> **The task**
Rewrite the passage on hospital mobile technology, starting with "The group surveyed" and going on through "than 5,000 devices.", substituting "system" for "platform".

> **Document excerpt**
_ _ _
Use of Mobile Technology in U.S. Hospitals Soars
Use of mobile technology in U.S. hospitals is growing fast. Some of the largest hospitals in the United States have now turned to mobile technology as a primary means of communication.
Use of mobile technology in U.S. hospitals is growing fast. Some of the largest hospitals in the United States have now turned to mobile technology as a primary means of communication. These big healthcare facilities are already using mobile health apps and other tech platforms, or they’re planning on it, says a survey put out recently by mHealth consulting firm, Spyglass Consulting Group.
The group surveyed 19 major hospitals in the U.S. and found that 63 percent of them had an mHealth communications platform in place that would support at minimum 500 web-enabled devices, or that they had intentions of employing such a platform in the next 12 to 18 months. The reach for each would be at least 500 mobile devices and smartphones, but some could connect with more than 5,000 devices.
_ _ _
> **Data provided**
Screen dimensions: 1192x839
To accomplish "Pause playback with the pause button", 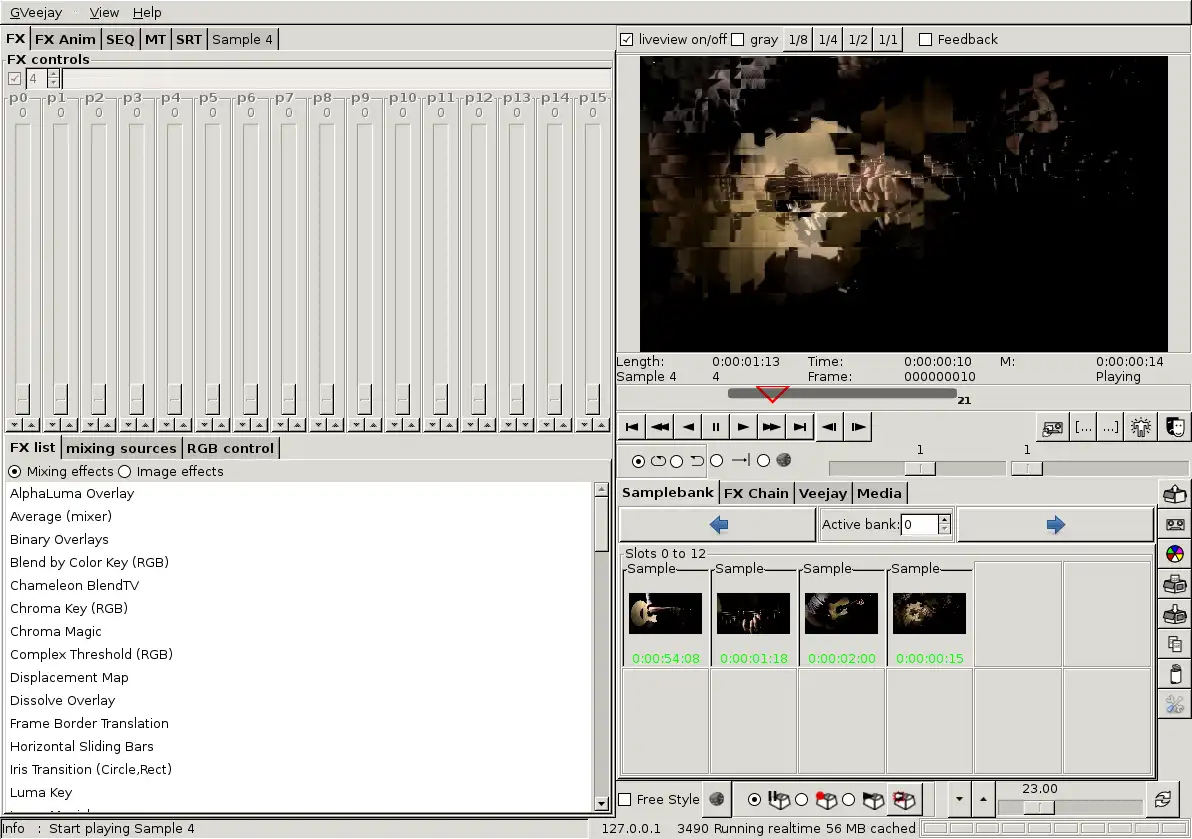I will pyautogui.click(x=716, y=427).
_ _ _
> **Solution for this problem**
The group surveyed 19 major hospitals in the U.S. and found that 63 percent of them had an mHealth communications system in place that would support at minimum 500 web-enabled devices, or that they had intentions of employing such a system in the next 12 to 18 months. The reach for each would be at least 500 mobile devices and smartphones, but some could connect with more than 5,000 devices.